Playwright MCP returns the full accessibility tree after every click:

### Page state
- Page URL: https://d1232drths1aav.cloudfront.net/dashboard
- Page Title: Snip.ly - Modern URL Shortener
- Page Snapshot:
- generic [ref=e2]:
  - banner [ref=e3]:
    - generic [ref=e4]:
      - link "S Snip.ly" [ref=e5] [cursor=pointer]:
        - /url: /
        - generic [ref=e6]: S
        - generic [ref=e7]: Snip.ly
      - navigation [ref=e8]:
        - link "Home" [ref=e9] [cursor=pointer]:
          - /url: /
          - text: Home
        ...
[12,891 characters continues...]

Agent-browser returns:

✓ Done

12 characters versus 12,891 for the same button click.

Six tests consumed ~31K characters with Playwright MCP versus ~5.5K with agent-browser. At roughly 4 characters per token, that’s ~7,800 tokens versus ~1,400. An AI agent could run 5.7x more tests in the same context budget.

What I noticed

Past the numbers, working with agent-browser felt different in ways that are hard to quantify.

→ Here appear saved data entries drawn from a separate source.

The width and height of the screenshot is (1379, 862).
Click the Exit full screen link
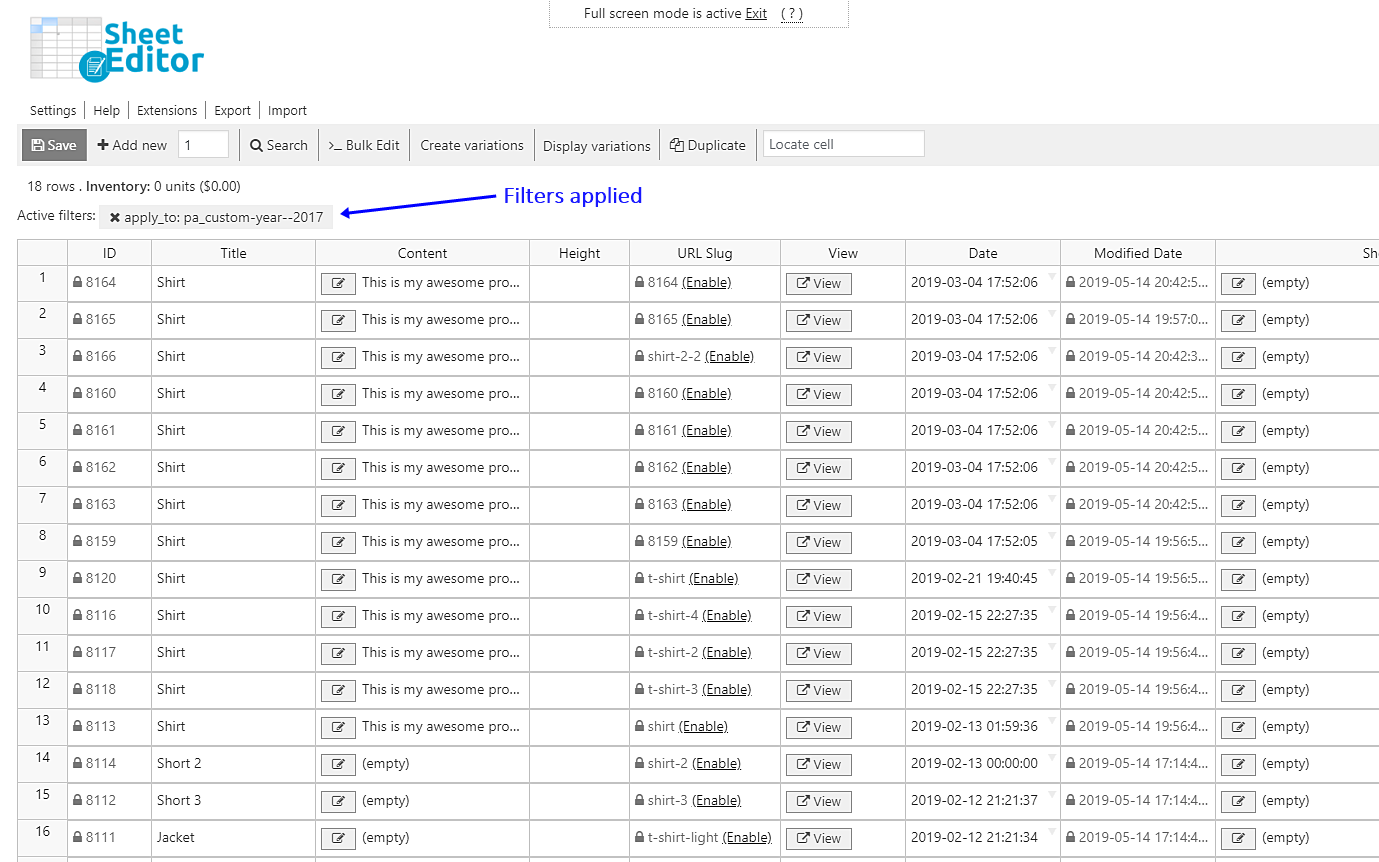pyautogui.click(x=756, y=14)
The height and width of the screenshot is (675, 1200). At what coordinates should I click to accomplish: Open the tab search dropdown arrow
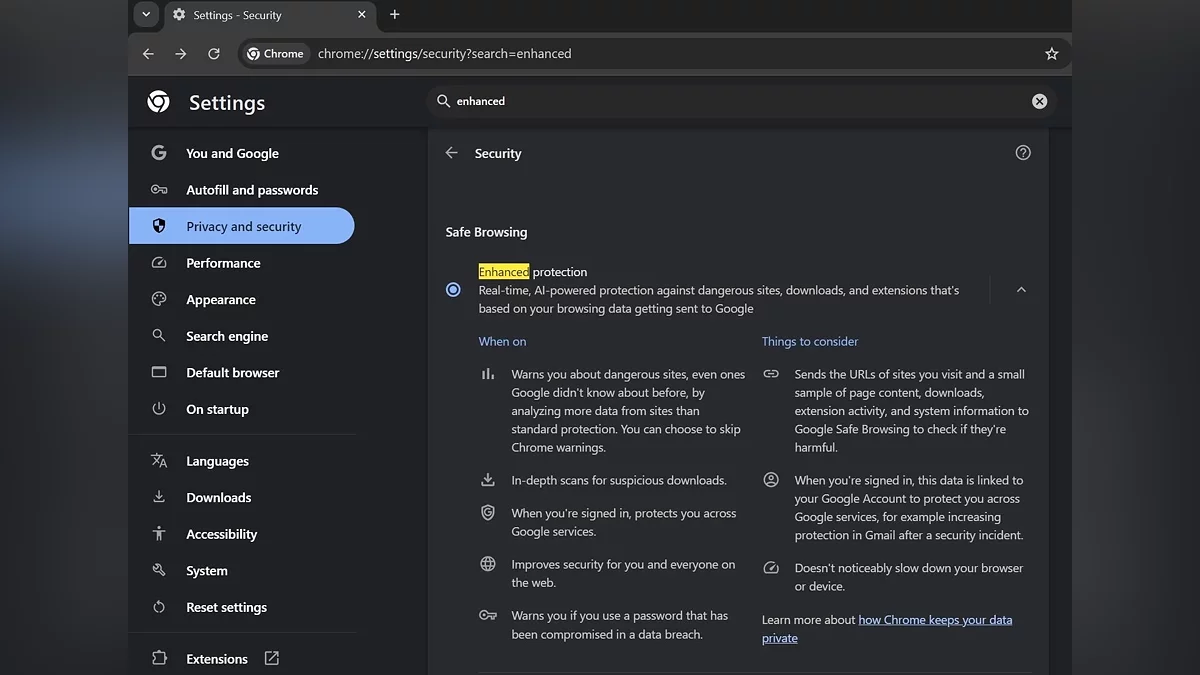pyautogui.click(x=146, y=15)
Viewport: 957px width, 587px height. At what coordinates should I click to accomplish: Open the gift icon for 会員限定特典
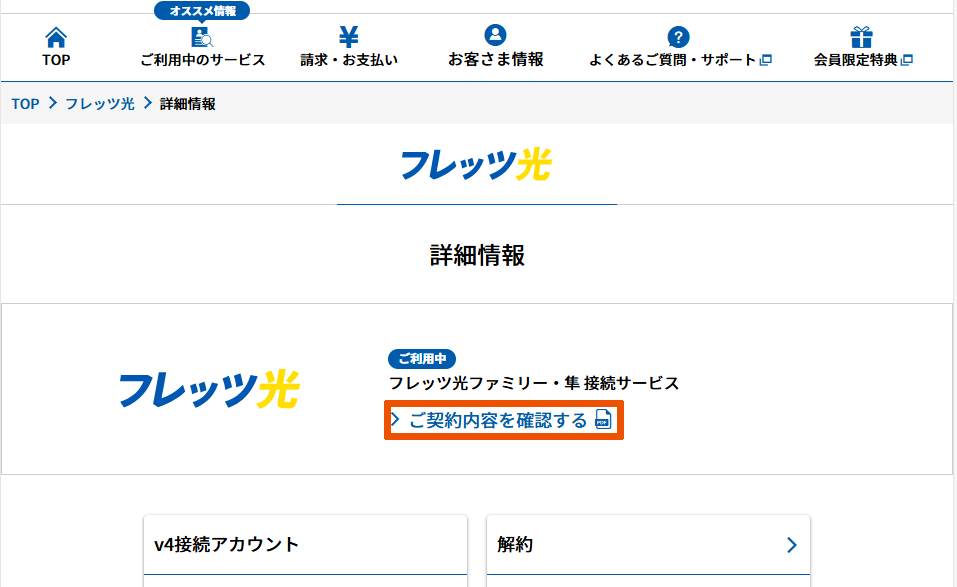862,38
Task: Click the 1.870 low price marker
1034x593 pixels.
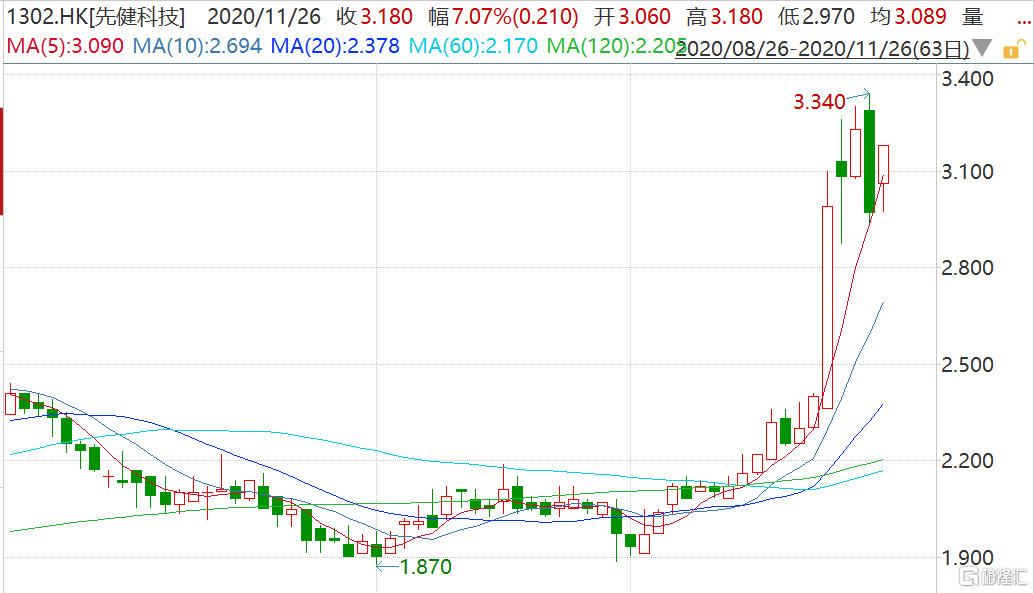Action: [x=425, y=567]
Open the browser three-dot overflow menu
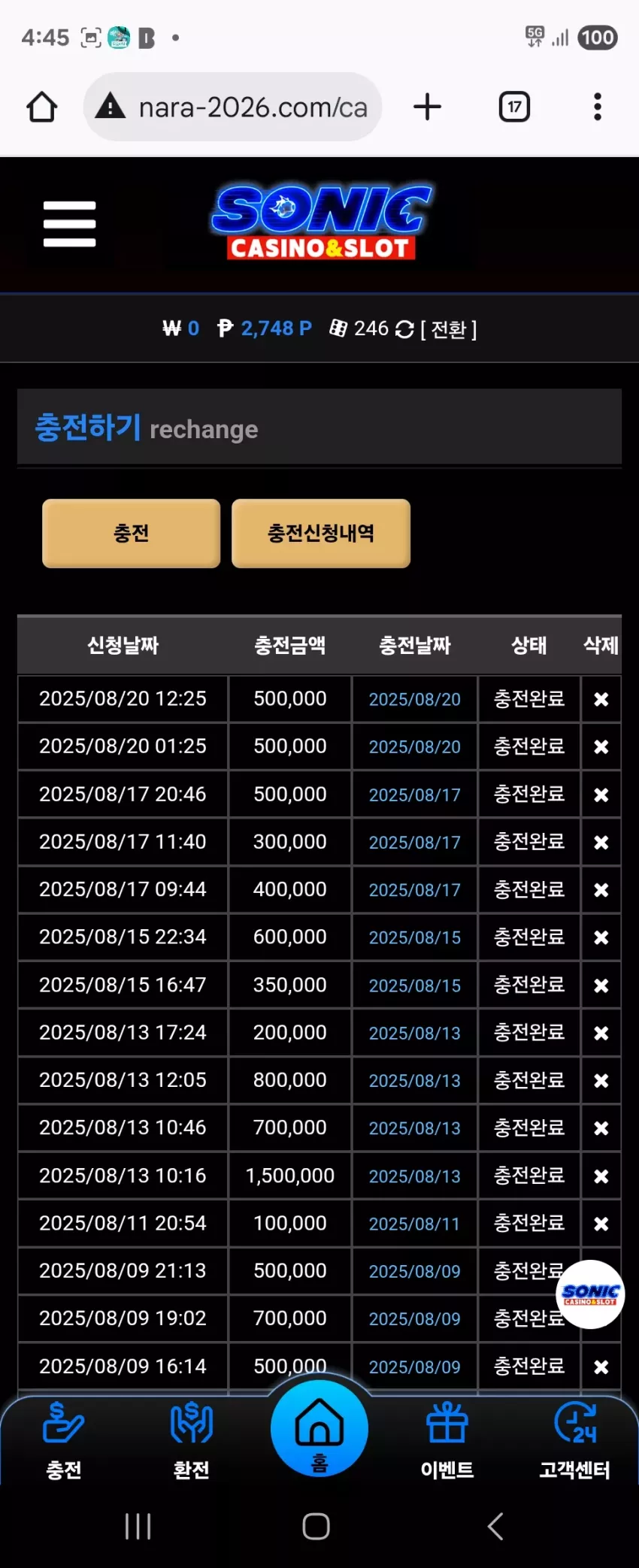 [598, 107]
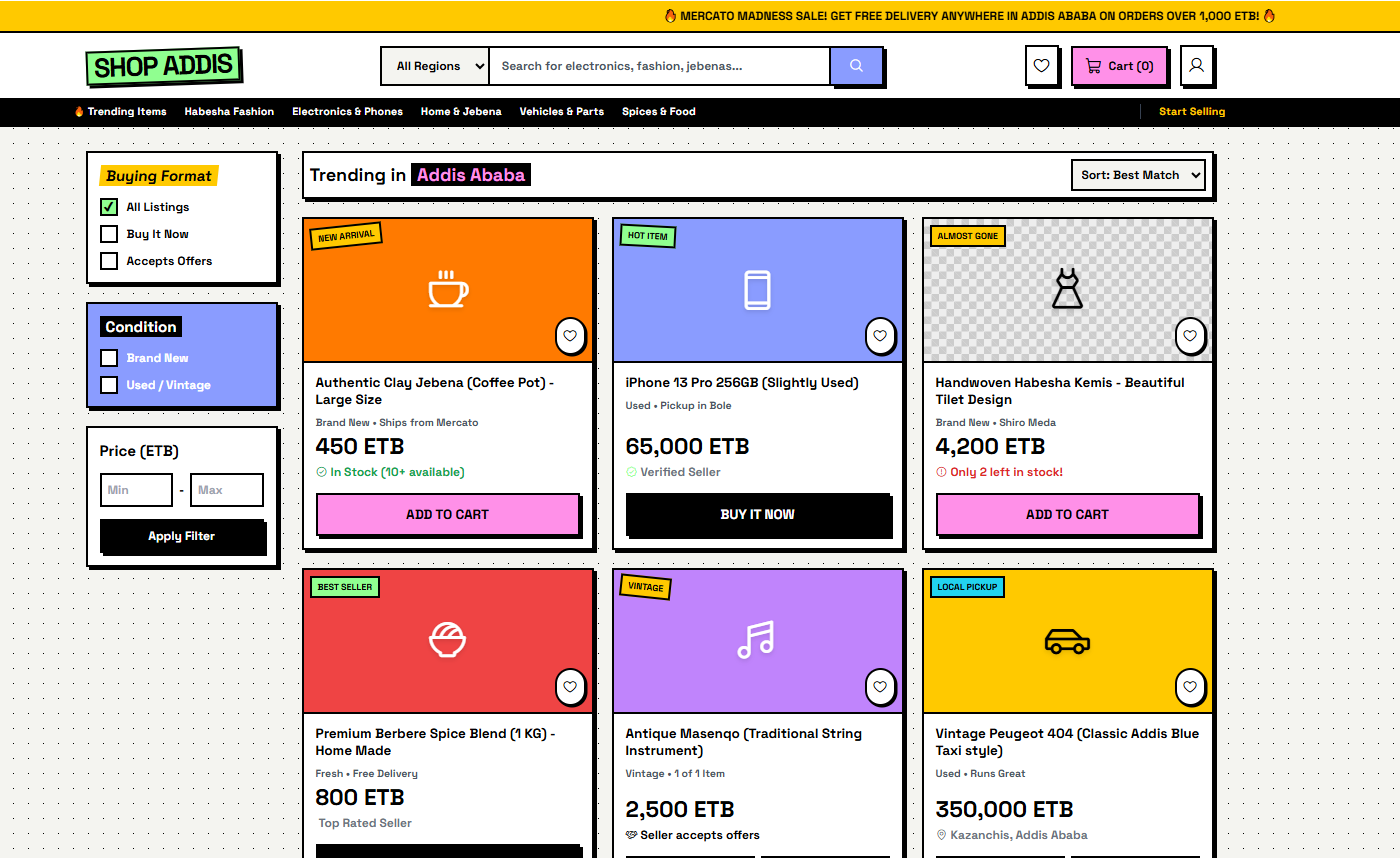Open Electronics & Phones category

tap(347, 112)
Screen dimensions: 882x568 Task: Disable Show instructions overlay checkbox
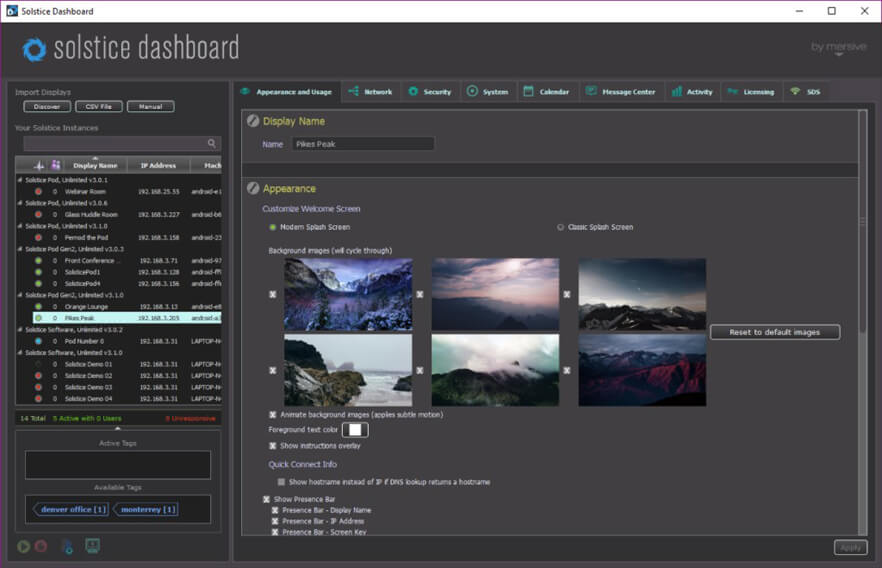pyautogui.click(x=273, y=445)
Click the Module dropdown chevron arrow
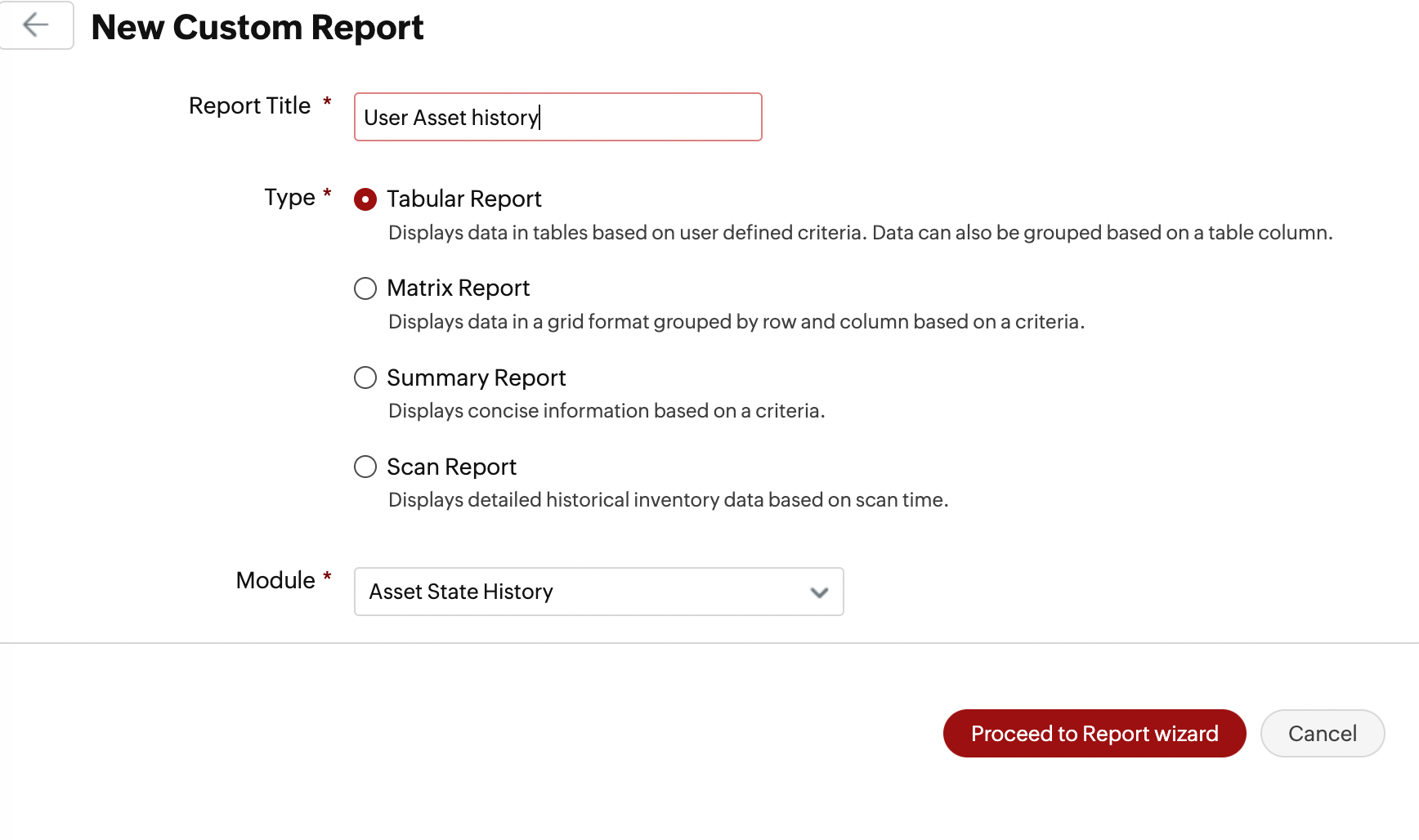Screen dimensions: 1419x840 (819, 592)
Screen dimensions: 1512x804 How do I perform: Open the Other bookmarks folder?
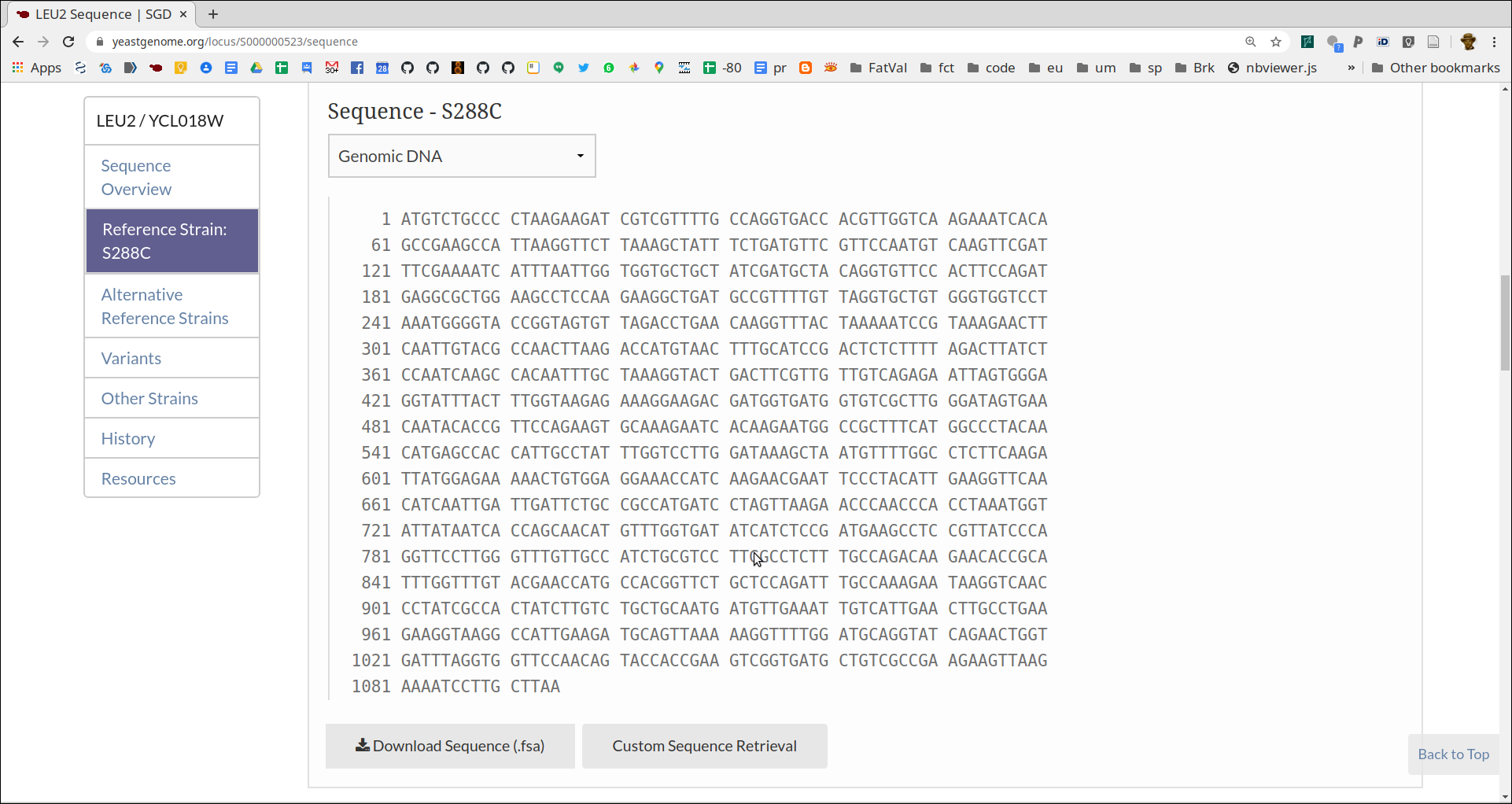coord(1436,68)

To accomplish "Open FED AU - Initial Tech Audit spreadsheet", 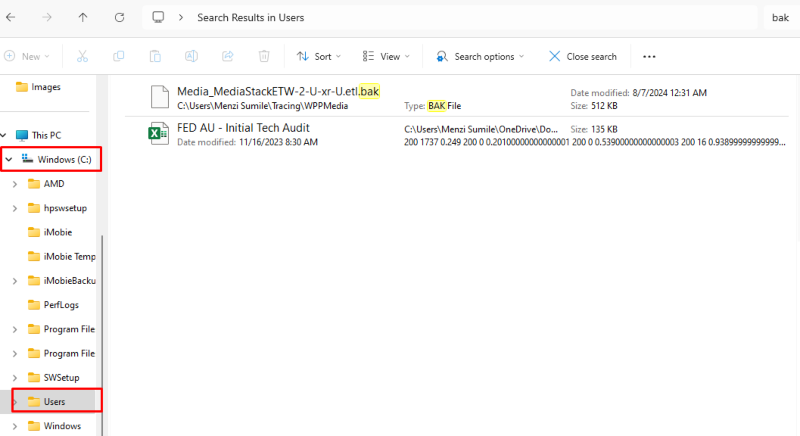I will tap(243, 128).
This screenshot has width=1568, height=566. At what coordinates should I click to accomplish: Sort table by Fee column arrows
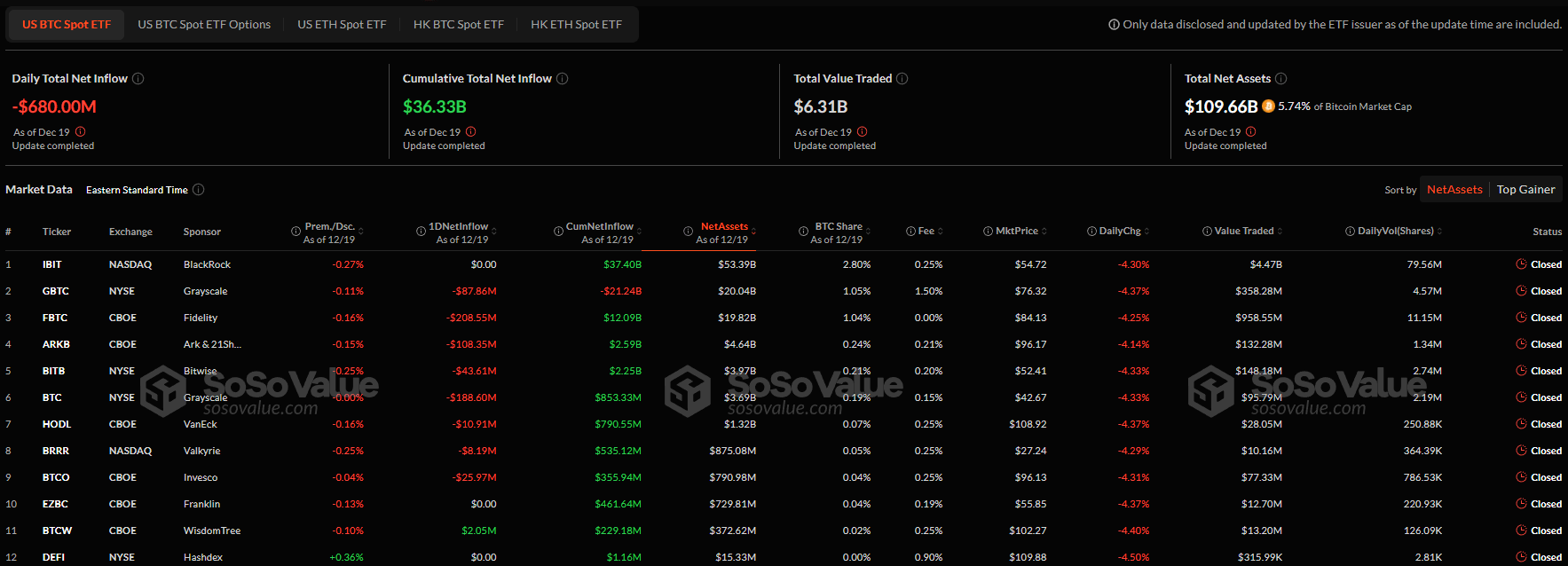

The compact snapshots changed the rhythm of iteration. A typical page fit in a few hundred tokens instead of thousands, so Claude Code could run more test cycles before hitting limits. I spent less time worrying about context and more time actually testing.

Element refs removed a frustration I’d had with Playwright. CSS selectors break when someone changes a class name or restructures the DOM. With agent-browser, a button is just @e9. It doesn’t care about styling. That predictability was a relief.

What worked well:

• Snapshots stay small enough that you don’t think about them
• Refs mean no selector debugging
• The CLI just works with Claude Code’s bash tool
• No MCP server to configure

Agent-browser is early. Documentation is thin, and I read the source more than once to figure out edge cases.

Where I hit friction:

• Modals that appear after API calls needed manual wait logic
• Playwright’s waiting mechanisms are more mature
• Hidden or dynamically loaded elements sometimes didn’t show up without explicit waits

For my URL shortener tests, agent-browser used fewer tokens per cycle, and the ref-based approach was more predictable than selector-driven automation.

Playwright MCP still wins on depth. Network interception, multi-tab handling, PDF generation, better waiting logic—if you need those, you need Playwright. For complex browser automation, it’s the more capable tool.

When to use each

Agent-browser fits long autonomous sessions where context budget matters, basic navigation and verification tasks, and setups where you want to skip MCP configuration. CLI-based skills also avoid the schema overhead—tool definitions for multi-tool MCPs eat tokens even when idle.

Playwright MCP fits when you need the advanced stuff: network interception, PDF generation, multi-tab workflows, or sophisticated synchronization. It’s also the right choice if you have existing Playwright test suites. If the full MCP schema feels heavy, Playwright skills offer a lighter wrapper.

Start with agent-browser for AI validation loops. Move to Playwright when you outgrow it.